Avec son premier roman, Nathan Hill frappe fort en un mixage de vérités et mensonges, politique et affaires intimes. Un gouverneur candidat aux élections présidentielles est agressé par une femme. Les médias s’emparent de l’histoire. Une vidéo virale fait le tour du pays. L’assaillante est surnommée « Calamity Packer » du nom de sa victime plus ou moins douteuse. Le fils de la première est loin de se douter de ce qui se passe trop occupé à passer son temps à jouer en ligne via le Net. Sa mère l‘a d’ailleurs abandonné depuis longtemps et il ne s’en soucie plus jusqu’à ce que l’éditeur de son roman — qui lui a payé une forte avance — le poursuive en justice eu égard à l’action maternelle.
Pour sauver les meubles, le jeune homme propose à l’éditeur un projet croustillant : son « tout sur ma mère ». Mais ne sachant rien sur elle il commence son enquête. L’objectif original a pour but de la dégommer. Mais la reconstitution entraîne un lot de surprises et de révisions. De la Norvège des années quarante au Middle West des années soixante, des émeutes de Chicago en 1968 au New York post-11-Septembre et jusqu’à l’Amérique d’aujourd’hui et de ses démons, l’auteur crée une fresque à la Irving mixée de Roth. Mais la « pastorale américaine » épique prend l’odeur de bitume et de souffre.
La prose de Hill est bourrée de verve. Et le héros qui voulait achever une mère taxée de hippie radicale et d’enseignante prostituée ne va pouvoir embrayer sur la vindicte populaire en dépit du rejet compréhensible qu’il caresse envers la si peu maternante. Il va réviser ses poncifs et prédicats. Cela permet à l’auteur de dresser un portrait cruel de son pays. Le livre devient une photographie en mouvement du « bon » (vivre) en Amérique à travers la génération de la mère et du fils.
Par le choix de ses mots, le sens de la scansion (forcément difficile à transmettre en version française), l’auteur laboure les apparences, soulève certaines profondeurs. Tout est intelligent et drôle. Passionnant aussi de bout en bout entre grande et petite histoire. La vérité de principe ou l’apparence présupposée en cache bien d’autres et l’auteur montre comment tout ce qui s’écrit revient à légender le réel selon des choix qui répondent le plus souvent à ce que le monde veut voir ou entendre.

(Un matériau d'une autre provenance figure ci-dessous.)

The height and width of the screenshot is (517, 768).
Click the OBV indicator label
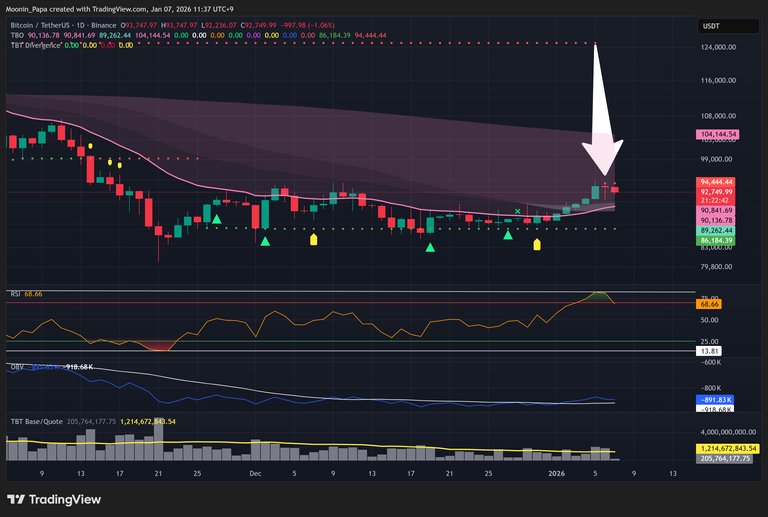[17, 367]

Peuvent aussi se lire sous la fiction et ses personnages des êtres réels — célèbres comme le vice président Hubert Humphrey ou anonymes. Ils donnent de l’Amérique une image aussi quasi tragique que drôle dans des passages de franc burlesque où les aigrefins sont pléthoriques. Et dont l’acmé se trouve lors de la rencontre de la mère et de son fils.

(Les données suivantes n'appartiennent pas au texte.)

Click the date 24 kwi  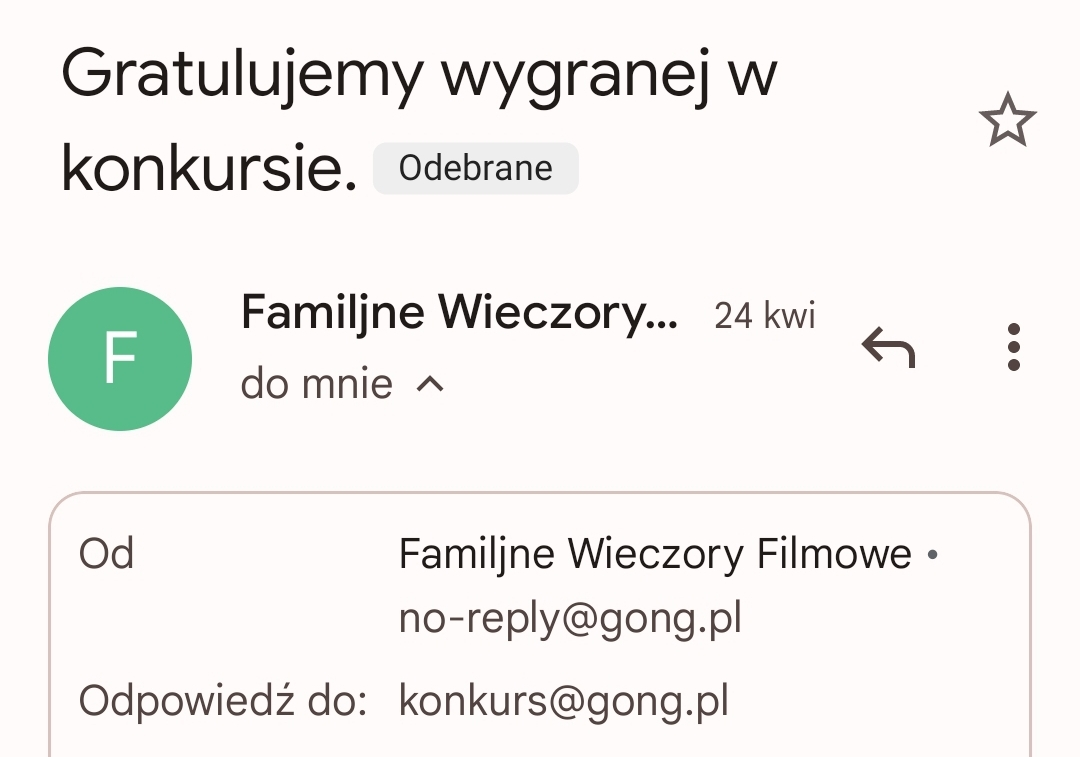(x=764, y=316)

Le romancier fait passer du rire à la colère sans jamais désarmer. En bon postmoderne, il peut changer de genre, de facture sans problème pour décrire les rouages de la société. En même temps , il crée sa propre « Montagne magique ». Il ne cherche pas la tradition du nouveau mais une rupture avec une veine oubliée. Il existe chez lui de l’impressionnisme et du réalisme.

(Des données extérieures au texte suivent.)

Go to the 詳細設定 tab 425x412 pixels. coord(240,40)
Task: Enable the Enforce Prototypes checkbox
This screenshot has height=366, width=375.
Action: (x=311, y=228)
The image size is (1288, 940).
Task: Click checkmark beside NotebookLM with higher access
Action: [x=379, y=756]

Mais ce qui tranche reste la qualité d’ « exécution ». Elle prouve que le roman n’est pas fait pour théoriser mais pour fomenter des incartades plus violentes que celle que la bonne société condamne. Jamais anodin, le roman est passionnant. Plus que le réel lui-même. Ce qui n ‘est pas toujours vrai.
jean-paul gavard-perret
Nathan Hill, Les fantômes du vieux pays (The Nix), traduction de l’anglais (USA) par Mathilde Bach, Gallimard, Paris, 2017.